Just before Christmas, on one of several aborted gift-shopping expeditions, I found myself sheltering from torrential rain in Chapters bookshop on Dublin’s Parnell Street.
I hate shopping. It's boring and stressful and makes me dehydrated. But being alone in a bookshop is different because it's like hiding in silence. In the charmingly disorganised discount section, I stumbled across Changing the Times, for €2.99, a collection of work from Irish Times women journalists between 1969 and 1981.
In the 1970s, the imported New Journalism style made its way on to the Women First pages of the newspaper. Assembled by Elgy Gillespie, the collection includes pieces by Nell McCafferty, Maeve Binchy, Geraldine Kennedy, Caroline Walsh, Mary Leland and others. McCafferty meets the family of a girl in New York who was tarred and feathered in Derry. Binchy interviews Samuel Beckett. Mary Cummins talks to Bernadette Devlin about her first child. Sexuality, war, fashion, religion and feminism fizz from the pages.
My favourite article in the collection is by McCafferty from January 14th, 1974, 40 years ago, headlined "What Will the Well-Dressed Man Wear during 1974?".
“The well-dressed man should wear clothes this year because if he does not he will be very cold. One of the reasons why he will be very cold is that we are suffering a fuel shortage.

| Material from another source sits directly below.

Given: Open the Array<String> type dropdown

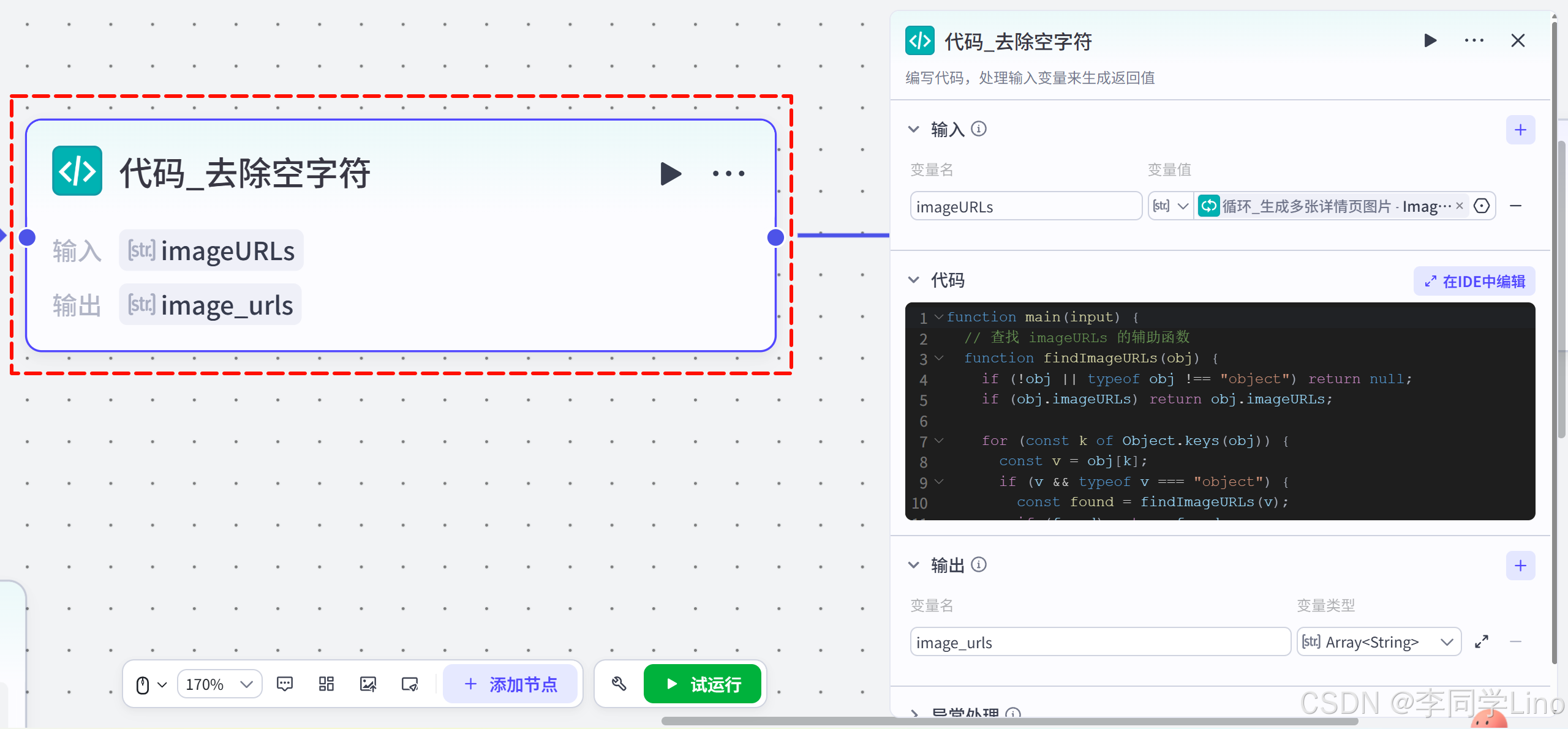Looking at the screenshot, I should click(x=1378, y=642).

One of the reasons why we are suffering from a fuel shortage is that the miners who get their clothes dirty while digging underground are not being paid enough for the work they are doing, and are certainly not being paid for removing their dirty clothes, and washing themselves in the interests of hygiene. If the miners were paid more, we would have more fuel, the miners could afford clean clothes themselves, and men in general wouldn’t have to wear so many clothes throughout the year. That is all I have to say about men’s fashions.” That’s the entire article, start to finish. Genius.

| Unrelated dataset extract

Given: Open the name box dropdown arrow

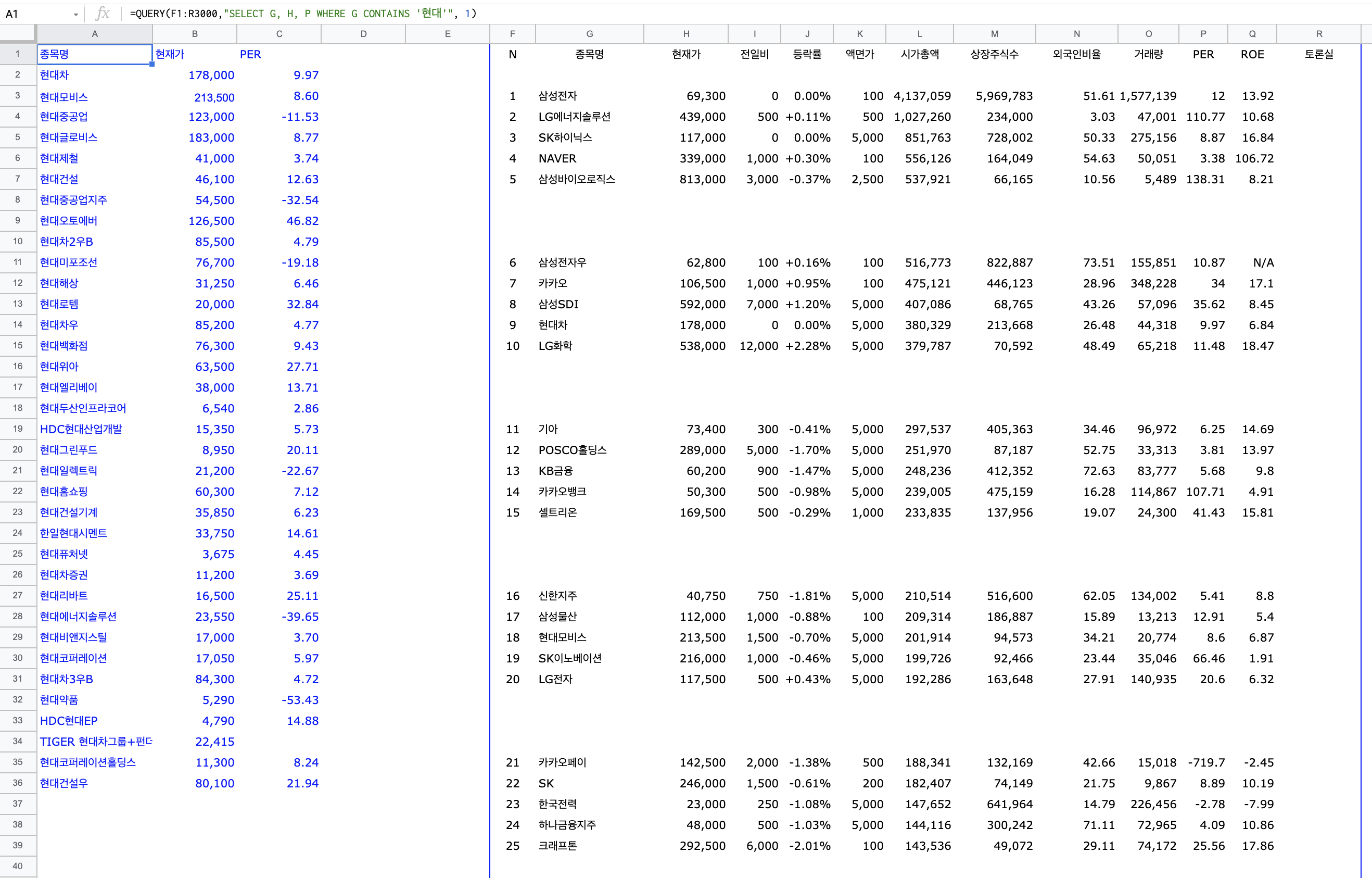Looking at the screenshot, I should point(76,14).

The book has a couple of photographs of the women, positioned almost as a long-haired rebel football team behind their typewriters, a couple wearing the kind of oversized spectacles you'd now pay a fair whack for in Urban Outfitters. The only one smiling is Mary Maher. The expressions of the rest can only be described as staring with intent.

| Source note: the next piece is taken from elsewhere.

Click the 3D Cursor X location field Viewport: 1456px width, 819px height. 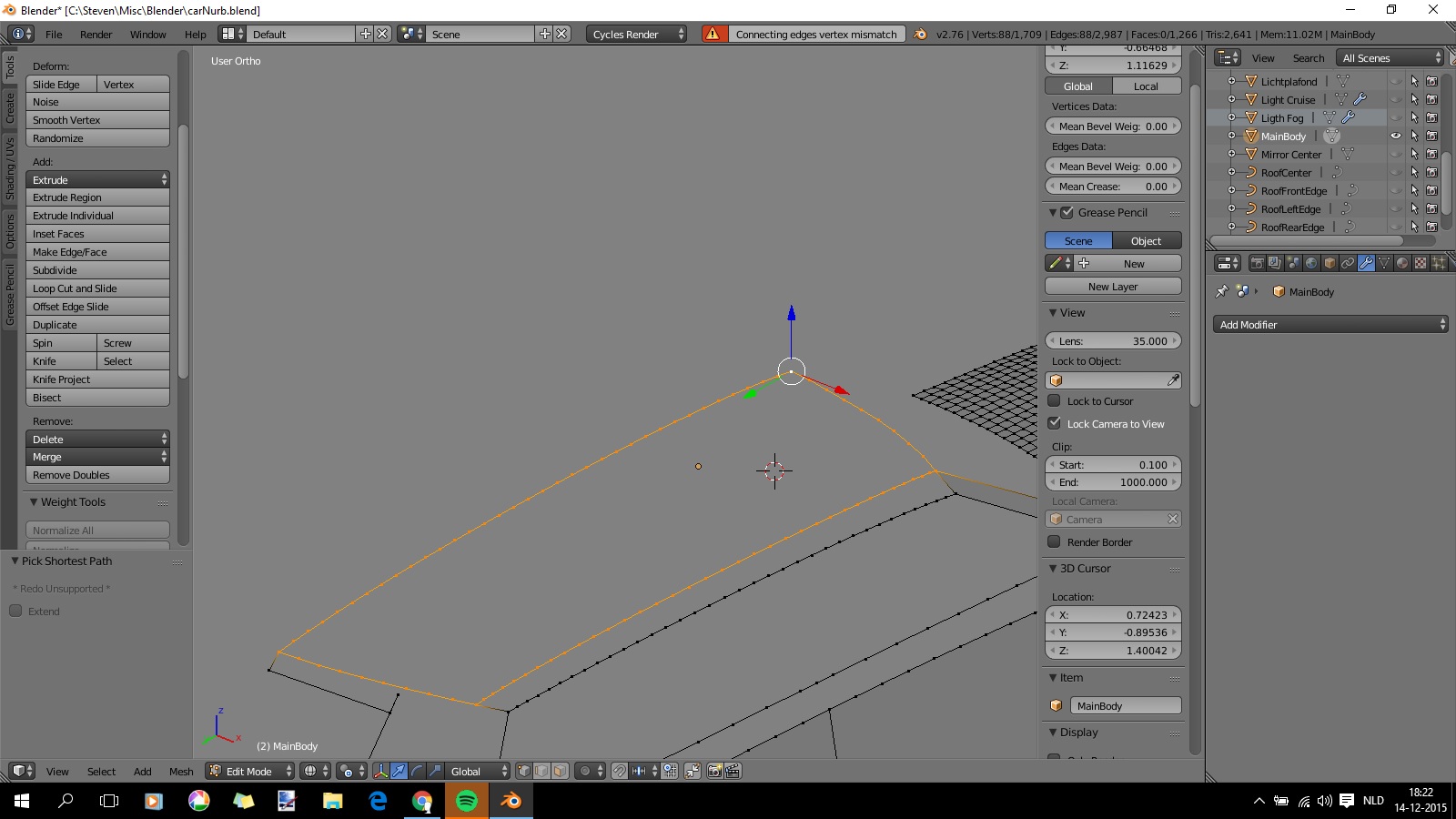coord(1112,614)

Discussions about freewheeling journalism in Ireland sometimes point to later in the 1970s, with the pseudo-hippy boyos of Hot Press canonising lads in bands and asking politicians "far out, man" questions about smoking weed. But what struck me while reading Changing the Times was how truly radical these women were, and how pertinent and exciting their take-us-or-leave-us attitude feels now, four decades later. I wasn't even born in 1981, when the book's contributions stop, and any social or cultural history of women in Ireland was conspicuously absent from my education.
Reading Changing the Times was like a haze lifting, but the fog falls again when one wonders why we don't have more radical female voices in journalism today. Georgina Henry died last week, aged 53. Henry was a former deputy editor of the Guardian and launched Comment is Free, a democratic and pioneering platform that gives access to voices and views that much of the media routinely excludes.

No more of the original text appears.